§ **Work instruction**
Could you restate word for word only the lines below from the one holding "For every named" to the one holding "Filing Fees [button] (86, 440)", inclusive, and leave out the pictures?

§ **Data for this exercise**
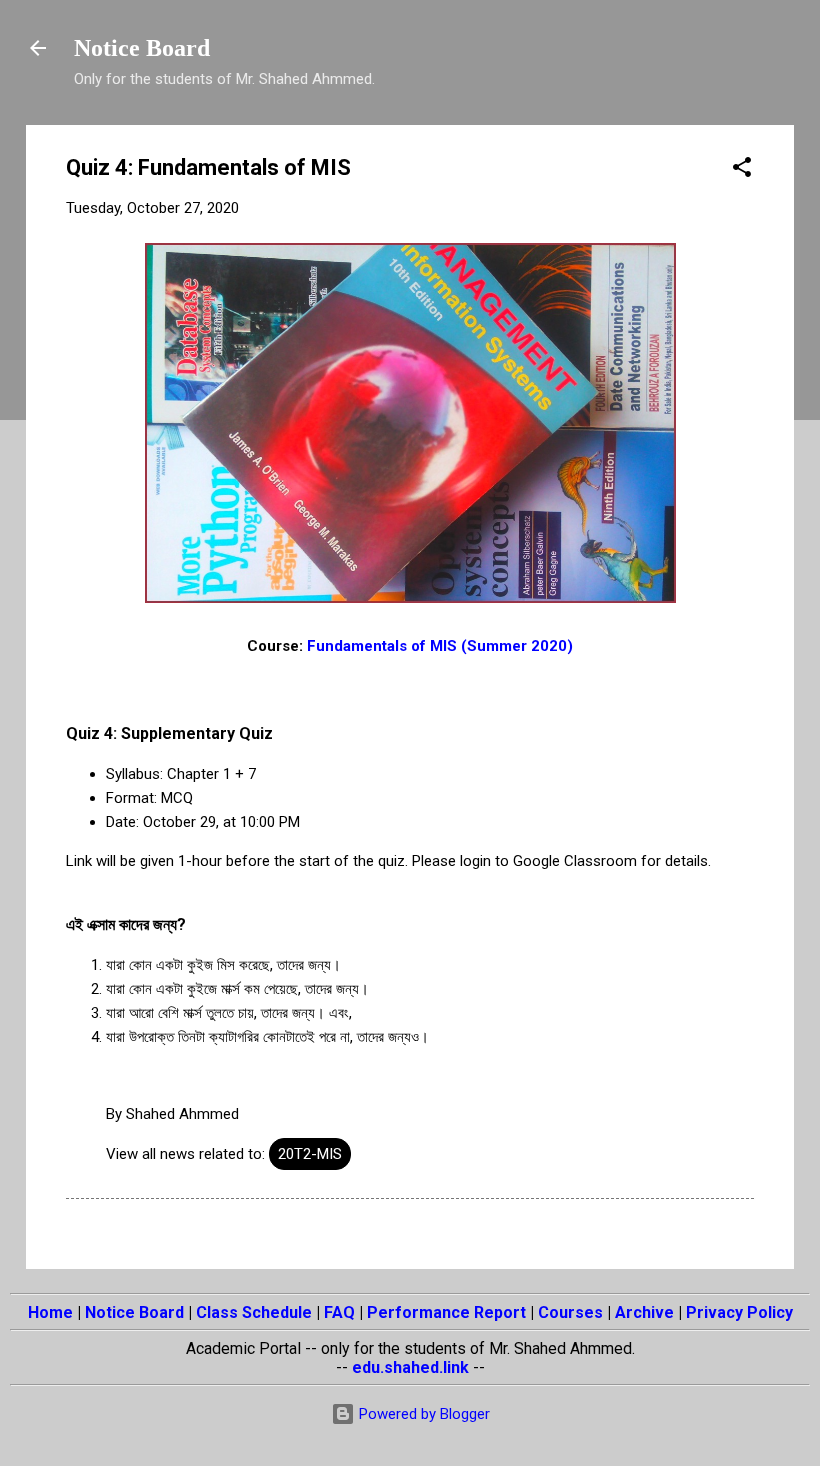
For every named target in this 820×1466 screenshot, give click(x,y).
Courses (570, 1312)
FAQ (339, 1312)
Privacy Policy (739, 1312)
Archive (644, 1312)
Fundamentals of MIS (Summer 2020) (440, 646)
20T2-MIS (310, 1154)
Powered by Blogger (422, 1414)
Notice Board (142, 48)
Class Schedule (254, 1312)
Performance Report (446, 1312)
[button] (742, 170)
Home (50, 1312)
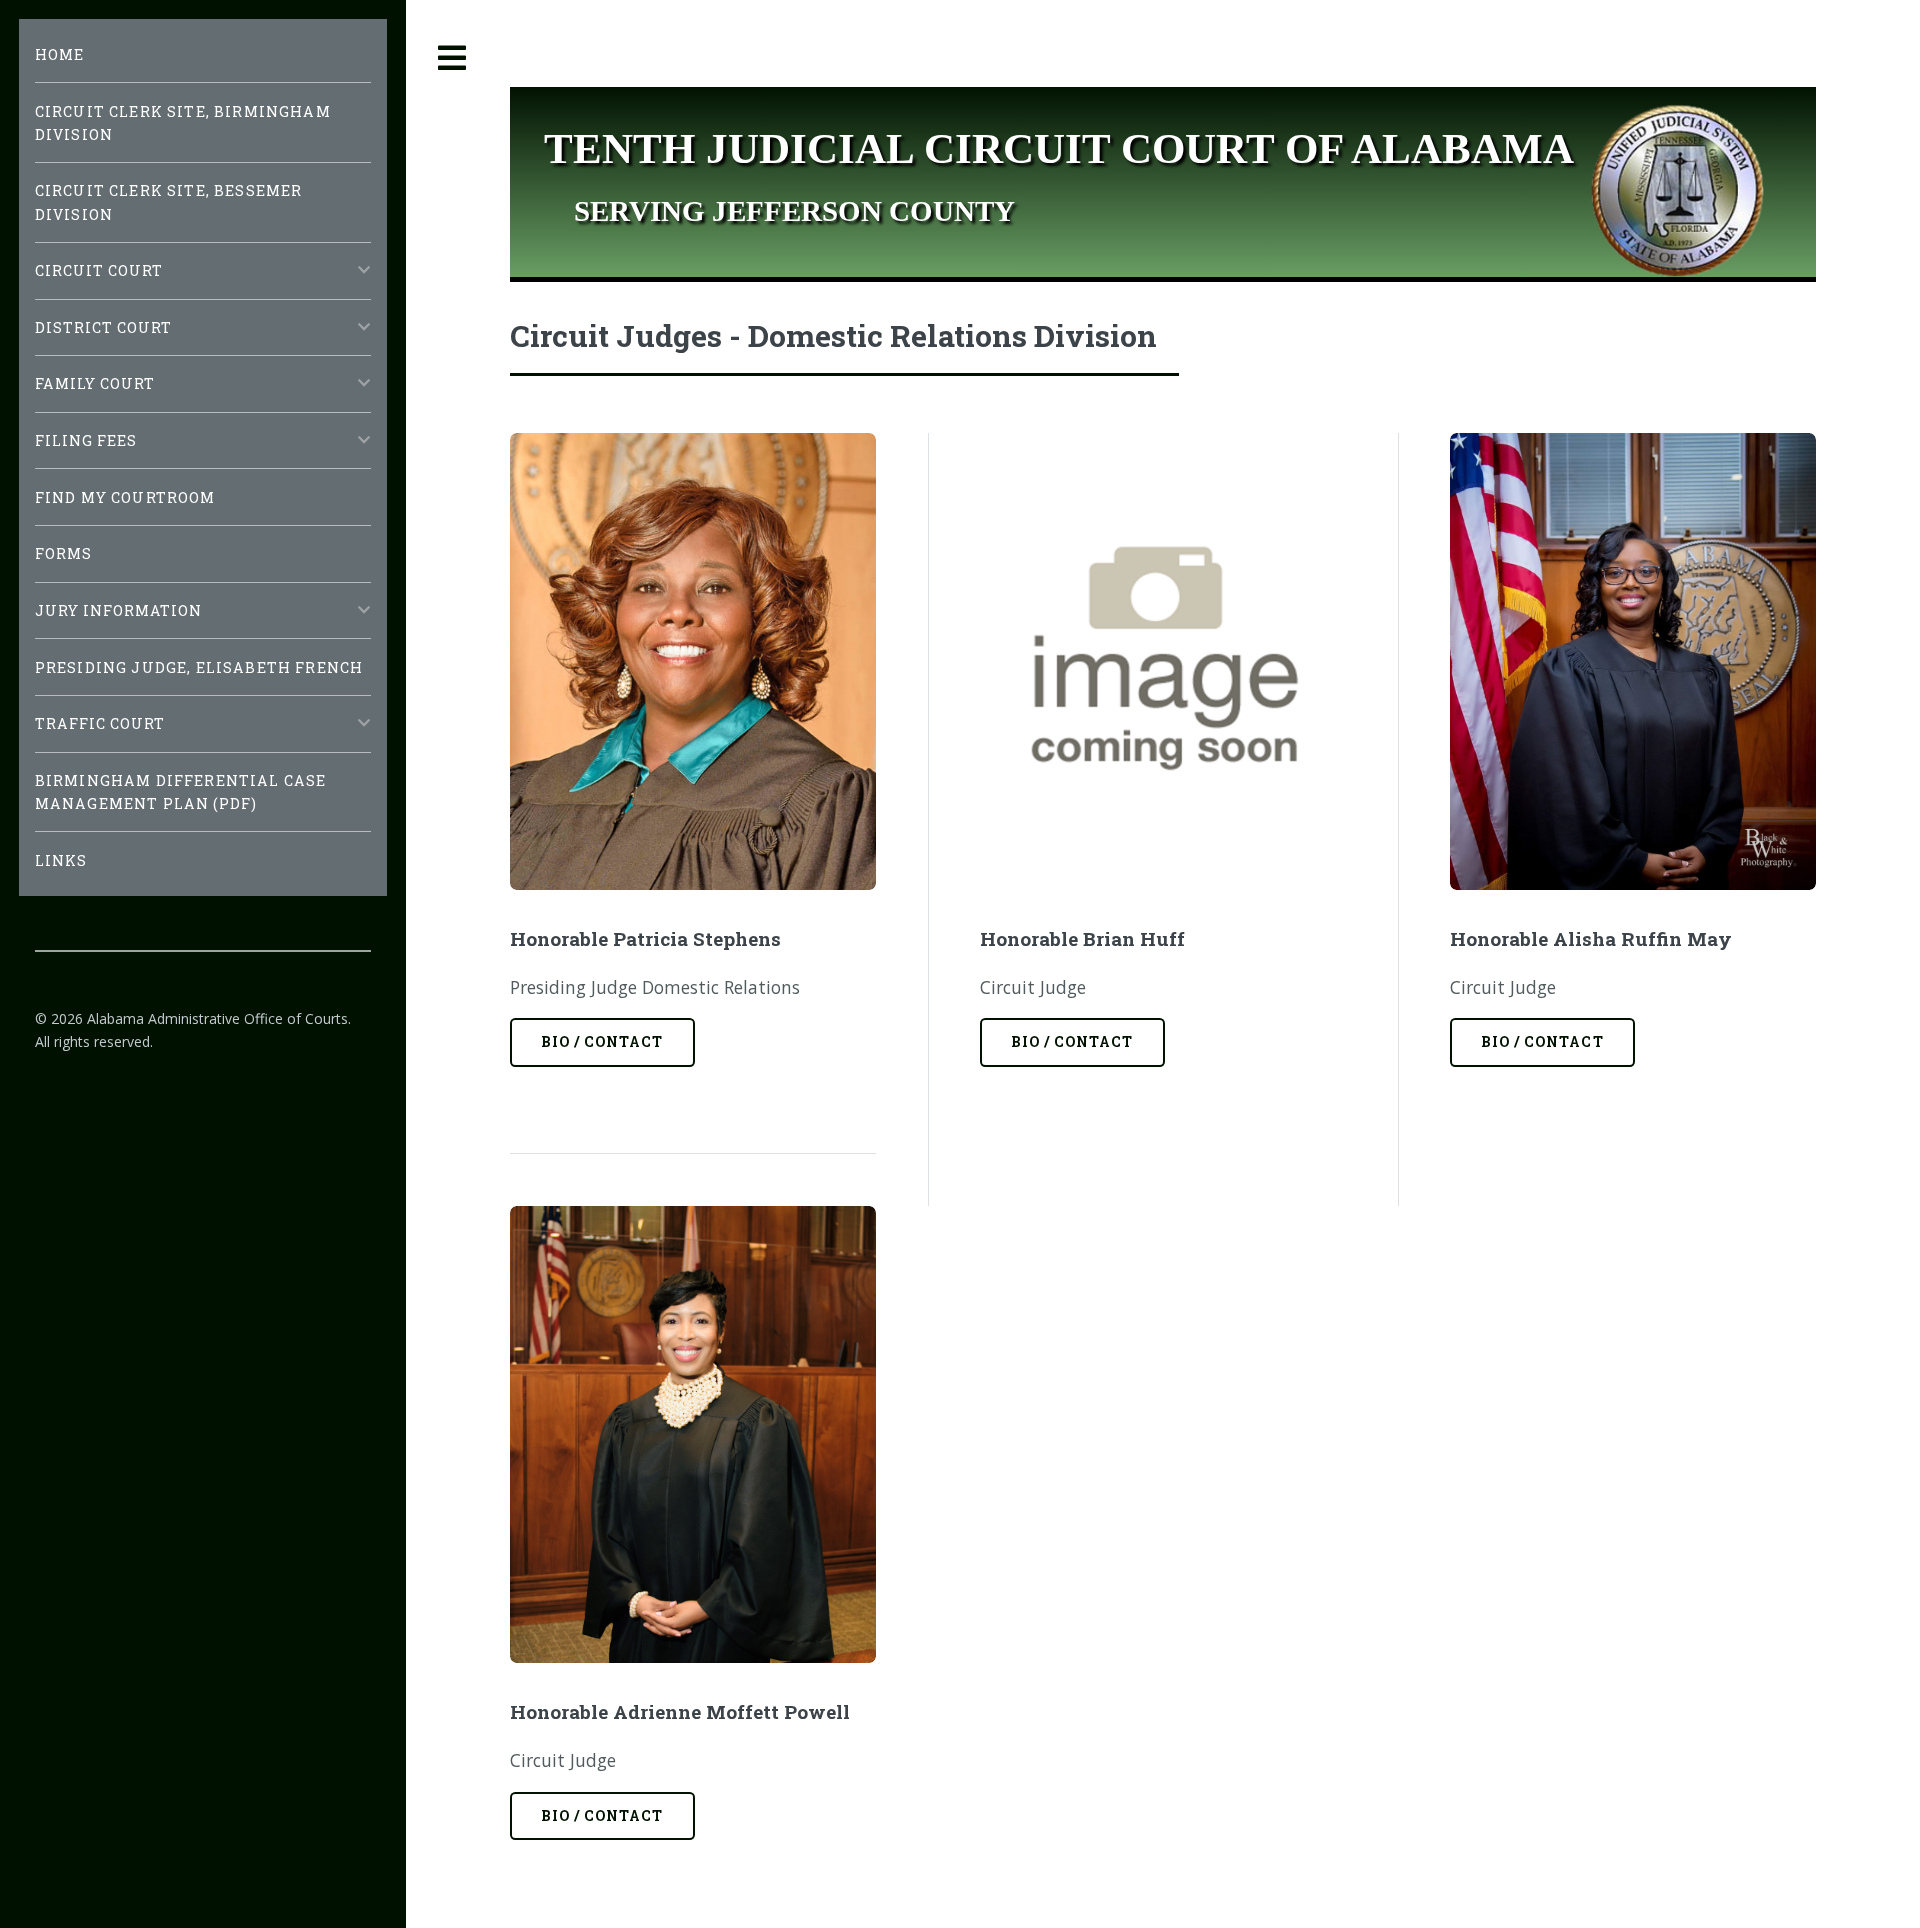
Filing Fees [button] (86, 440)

---

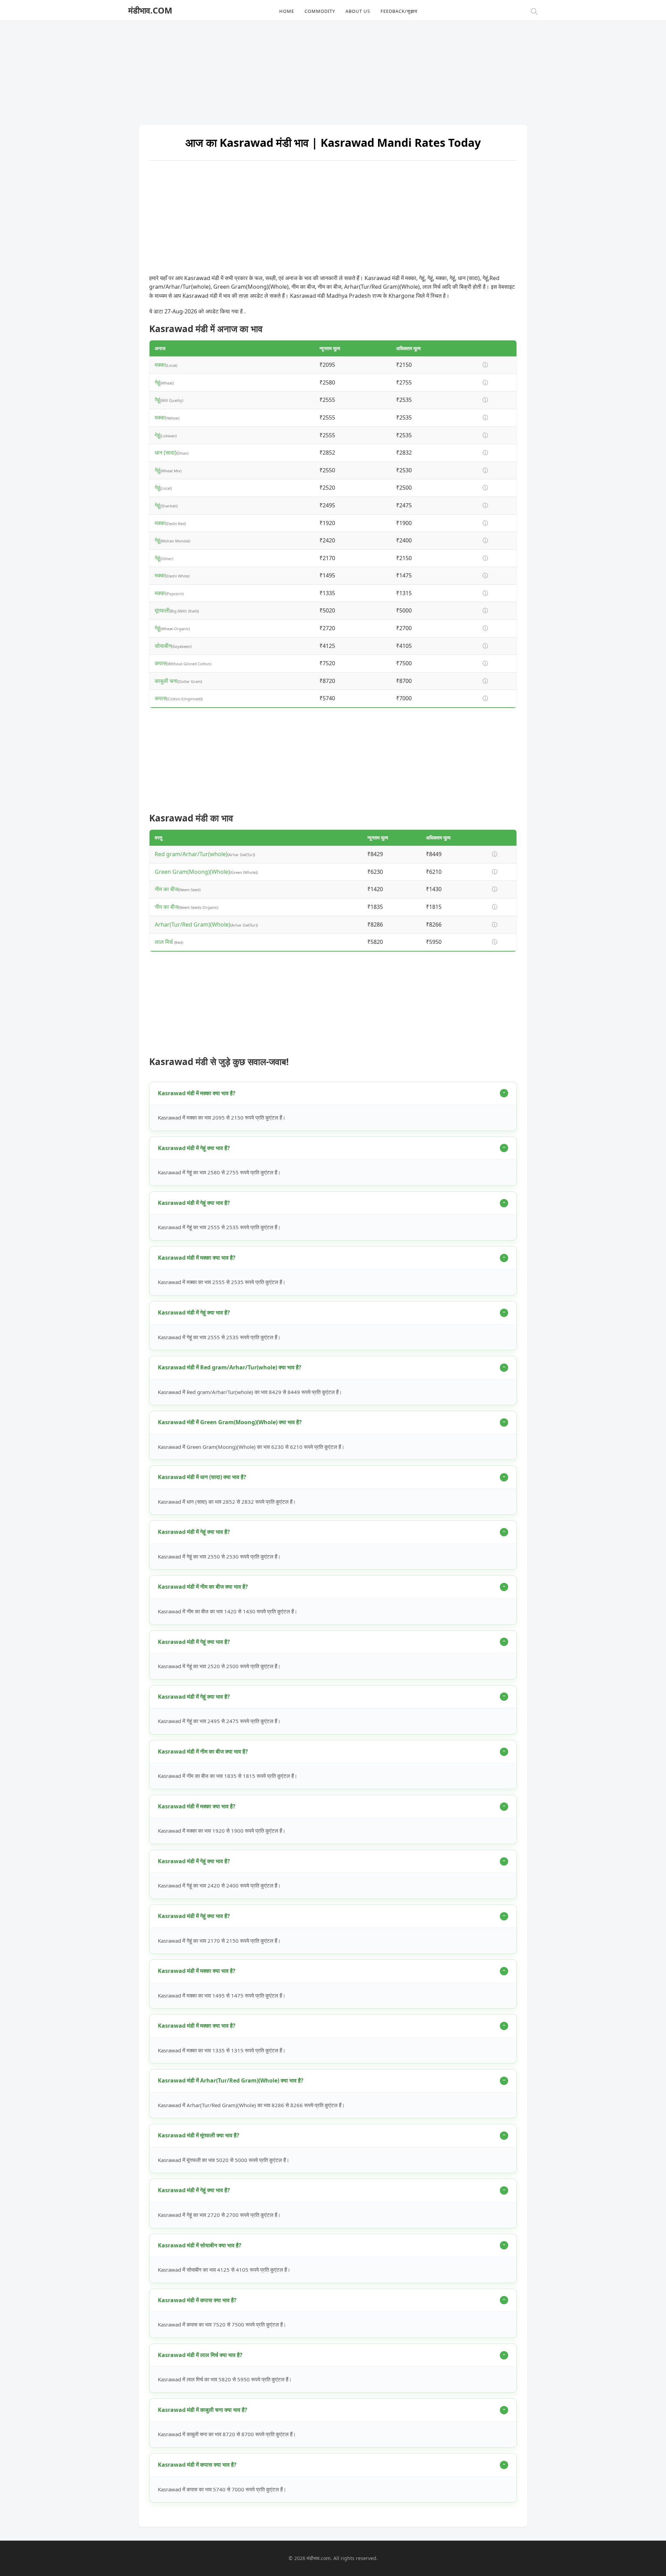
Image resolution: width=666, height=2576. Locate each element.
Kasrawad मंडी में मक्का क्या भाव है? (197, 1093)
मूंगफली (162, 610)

§ **Solution for this task**
For every named target in this 820×1466 screenshot, give click(x,y).
Courses (570, 1312)
FAQ (339, 1312)
Privacy Policy (739, 1312)
Archive (644, 1312)
Fundamentals of MIS (Summer 2020) (440, 646)
20T2-MIS (310, 1154)
Powered by Blogger (422, 1414)
Notice Board (142, 48)
Class Schedule (254, 1312)
Performance Report (446, 1312)
[button] (742, 170)
Home (50, 1312)
Filing Fees [button] (86, 440)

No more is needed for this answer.